We're still a long way from realizing AGI. Today's smartest machines fail completely when asked to perform new tasks. Even young children are easily able to apply things they learn in one setting to new tasks in ways that the most complex AI-powered machines can't. 


Researchers are working on the problem. There are a host of approaches, mainly focused on deep learning, that aim to replicate some element of intelligence. Neural networks are generally considered state-of-the-art when it comes to learning correlations in sets of training data. Reinforcement learning is a powerful tool for teaching machines to independently figure out how to complete a task that has clearly prescribed rules. Generative adversarial networks allow computers to take more creative approaches to problem-solving.

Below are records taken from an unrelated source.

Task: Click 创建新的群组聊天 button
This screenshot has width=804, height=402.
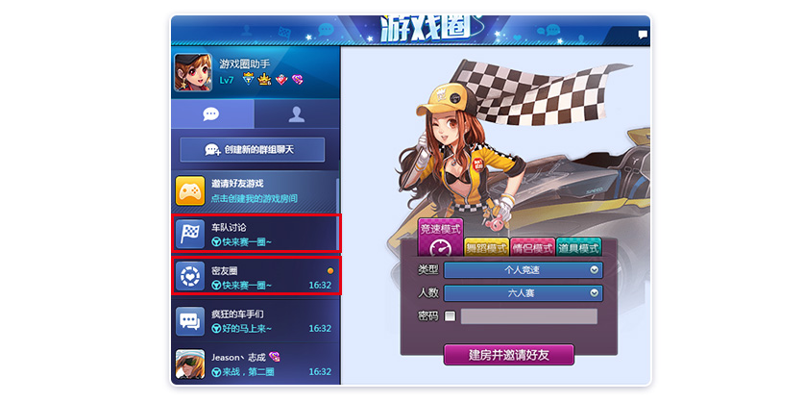Action: [x=253, y=149]
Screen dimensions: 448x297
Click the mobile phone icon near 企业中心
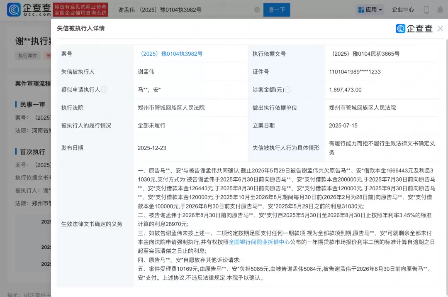point(426,10)
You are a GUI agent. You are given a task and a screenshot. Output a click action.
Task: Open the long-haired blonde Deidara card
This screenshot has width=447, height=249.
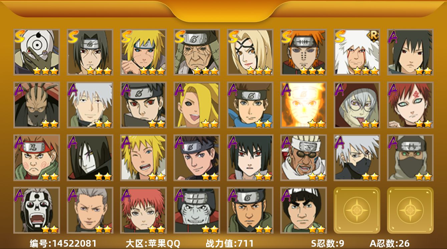click(x=197, y=105)
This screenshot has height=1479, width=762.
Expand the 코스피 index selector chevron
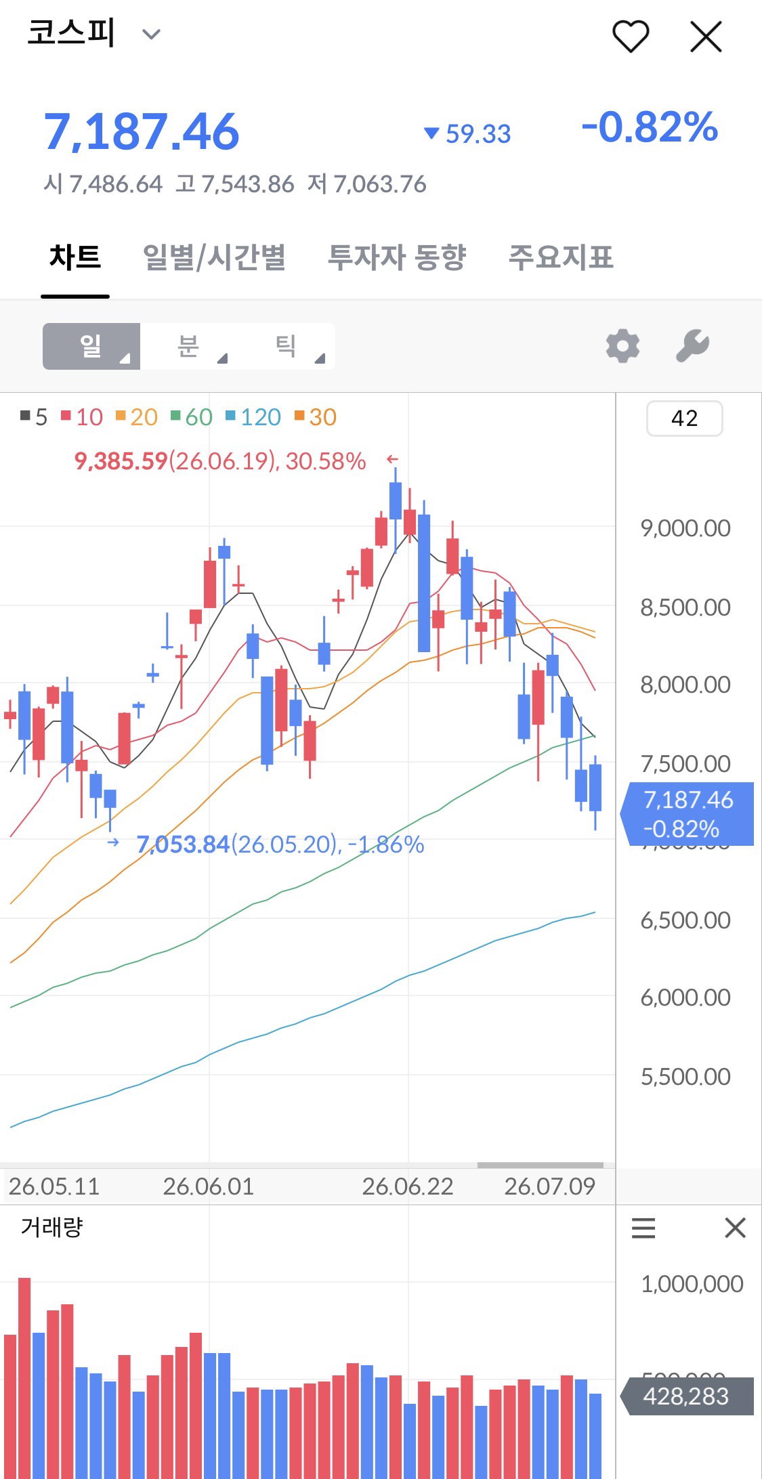click(x=151, y=34)
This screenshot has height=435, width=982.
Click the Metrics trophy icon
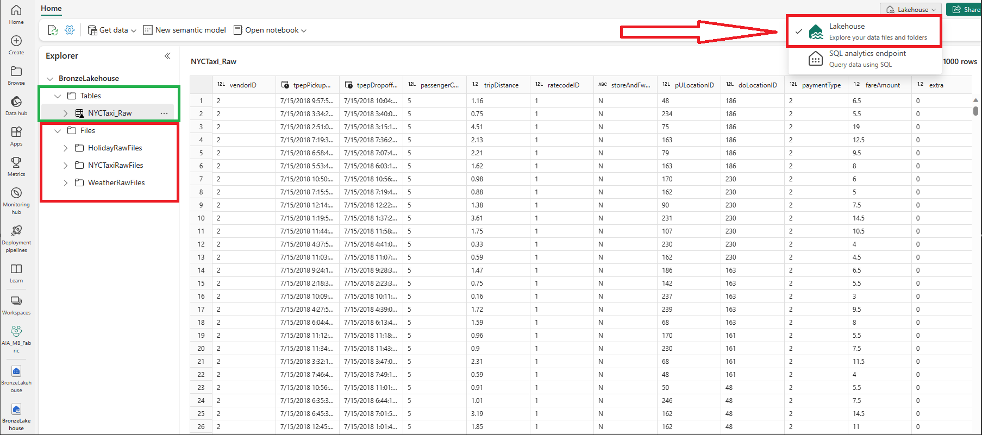click(16, 166)
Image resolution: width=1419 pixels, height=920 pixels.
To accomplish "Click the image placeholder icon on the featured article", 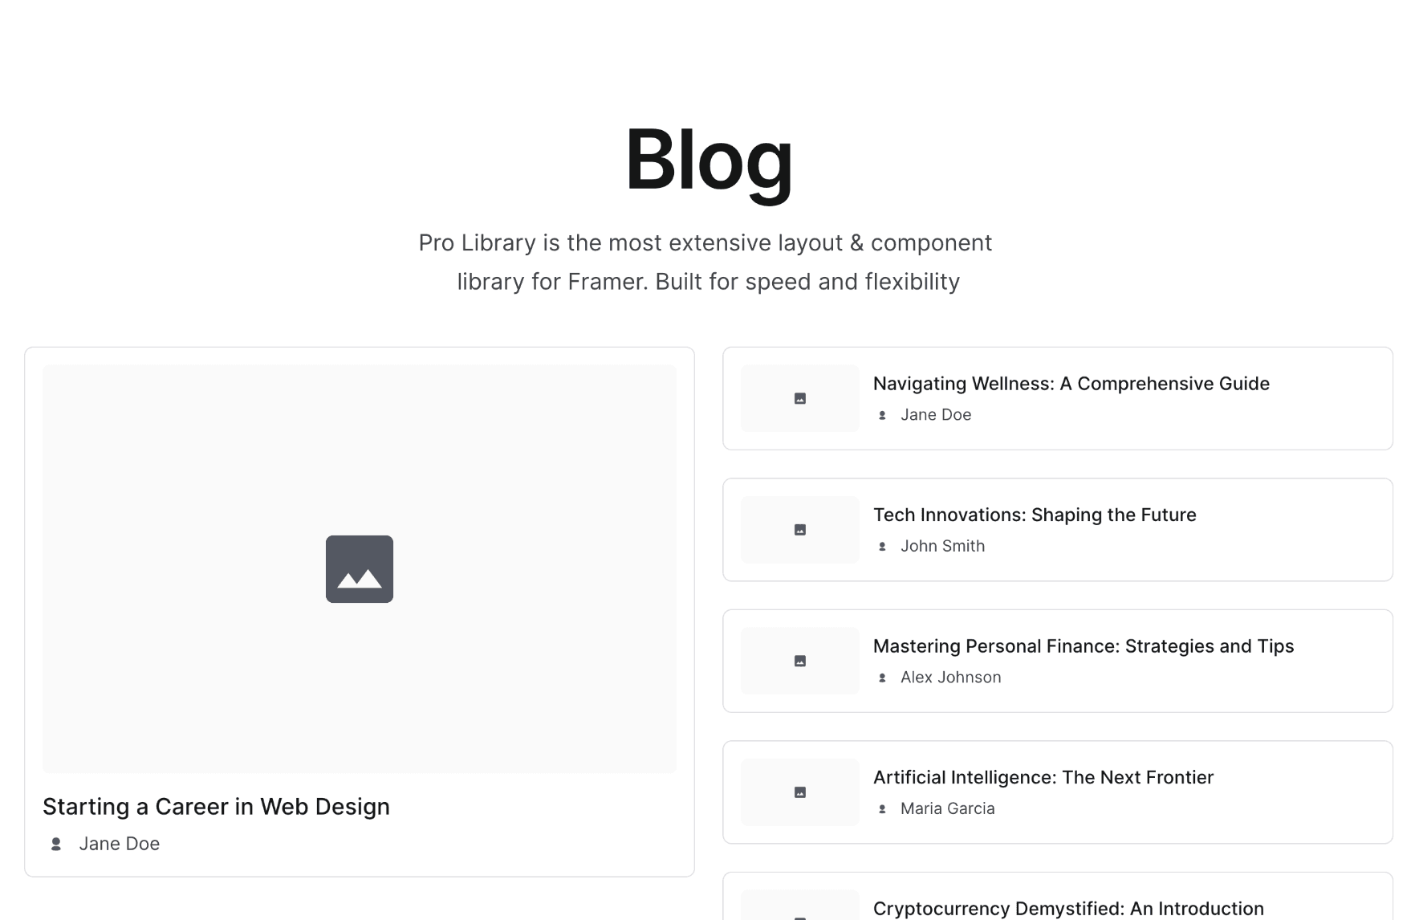I will (359, 568).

But there are few approaches that combine some or all of these techniques. This means today's AI applications can only solve narrow tasks, and that leaves us far from artificial general intelligence. Of course, the reality is we’re still some way from AI being able to convincingly mimic a human being. So, how far can AI truly go, and in what things will humans continue to have an advantage? The answer to this would depend on which side of the fence you are on. We will not be going into that here as that would be a rabbit hole that would take a while to crawl out of.


Progress in developing true AGI is rather slow. Why is this the case, surely we should have been further along by now? Part of the reason it's so hard to pin down is the lack of a clear path to AGI. Today machine-learning systems underpin online services, allowing computers to recognize the language, understand speech, spot faces, and describe photos and videos. These recent breakthroughs, and high-profile successes such as AlphaGo's domination of the notoriously complex game of Go, can give the impression society is on the fast track to developing AGI. Yet the systems in use today are generally rather one-note, excelling at a single task after extensive training, but useless for anything else. As we made mention in the beginning, their nature is very different from that of general intelligence that can perform any task asked of it, and as such these narrow AIs aren't necessarily stepping stones to developing an AGI.

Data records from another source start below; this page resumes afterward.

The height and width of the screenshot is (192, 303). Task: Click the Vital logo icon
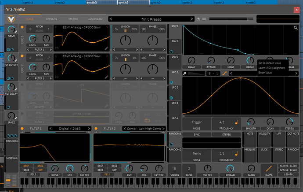click(11, 20)
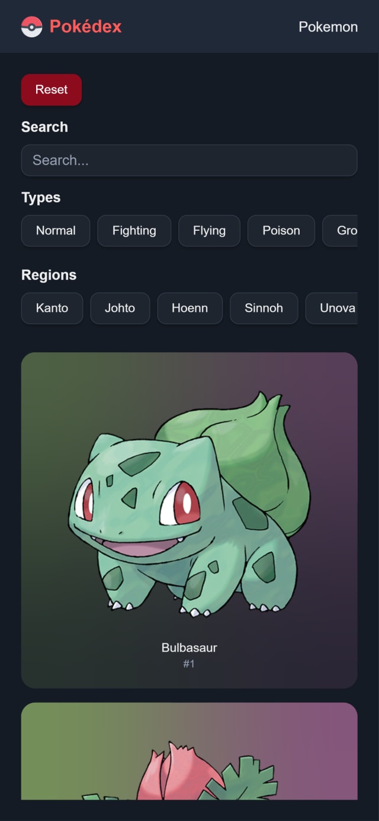Focus the Search text field
The height and width of the screenshot is (821, 379).
pos(190,160)
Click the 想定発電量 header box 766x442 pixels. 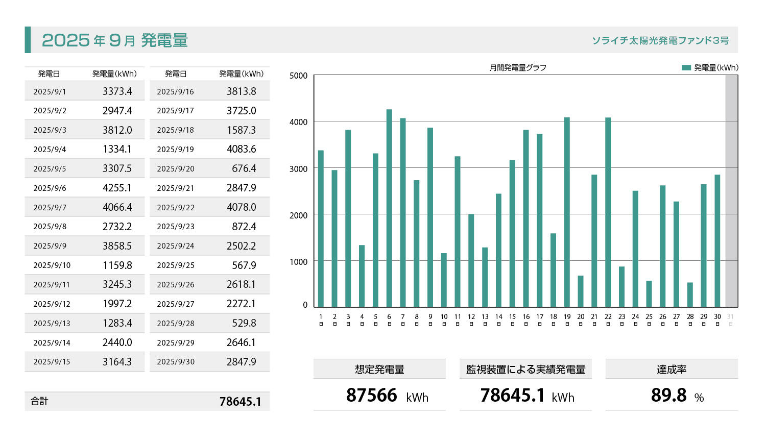click(x=379, y=369)
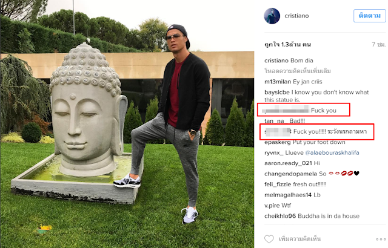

This has led some to speculate that AGI is something we are not even close to developing and would still take decades before true AGIs come into being.


In predicting that AGI won’t arrive until the year 2300, Rodney Brooks, an MIT roboticist and co-founder of iRobot, doesn’t mince words: “It is a fraught time understanding the true promise and dangers of AI. Most of what we read in the headlines… is, I believe, completely off the mark.”


Brooks is far from being the only skeptic in an imminent AGI evolution. Leading AI researchers such as Geoffrey Hinton and Demis Hassabis have stated that AGI is nowhere close to reality. In responding to one of Brooks’ posts, Yann LeCun, a professor at the Courant Institute of Mathematical Sciences at New York University (NYU), is much more direct: “It’s hard to explain to non-specialists that AGI is not a ‘thing’, and that most venues that have AGI in their name deal in highly speculative and theoretical issues...”


Still, many academics and researchers maintain that there is at least a chance that human-level artificial intelligence could be achieved in the next decade. Richard Sutton, professor of computer science of the University of Alberta, stated in a 2017 talk: “Understanding human-level AI will be a profound scientific achievement (and economic boon) and may well happen by 2030 (25% chance), or by 2040 (50% chance)—or never (10% chance).”


If we were to create a shortlist of the issues plaguing the development of AGI we would get something that reads like this:

  • The lack of a working protocol to help with artificial intelligence or machine learning networking is problematic. This deficiency coerces systems to work as standalone models in a closed environment. And such a mode of operation is a stark contrast from the convoluted and highly social “human experience.”

  • Communication gaps come in the way of seamless data sharing and the inter-learning of machine learning models, which reduces universality. 

  • The absence of an artificial intelligence network also hinders the overall development of a common goal.

  • Organizational executives are in the dark on how to integrate AI with their business operations to drive specific results.

  • The lack of direction, complemented by the fact that companies cannot afford to hire a dedicated team of AI experts, makes the implementation of AI platforms costly.

  • AI developers and companies often experience issues while selling their code and services.

 

However, all these are not insurmountable obstacles, Plus with the amount of work already done in the field, it would not take much to achieve. The next decade will play a crucial role in accelerating the development of AGI. In fact, experts believe that there is a 25% chance of achieving human-like AI by 2030. Furthermore, advancements in robotic approaches and machine algorithms, paired with the recent data explosion and computing advancements, will serve as a fertile basis for human-level AI platforms. How we, as humans, would adapt to achieving AGI within the next decades, is still an unresolved debate.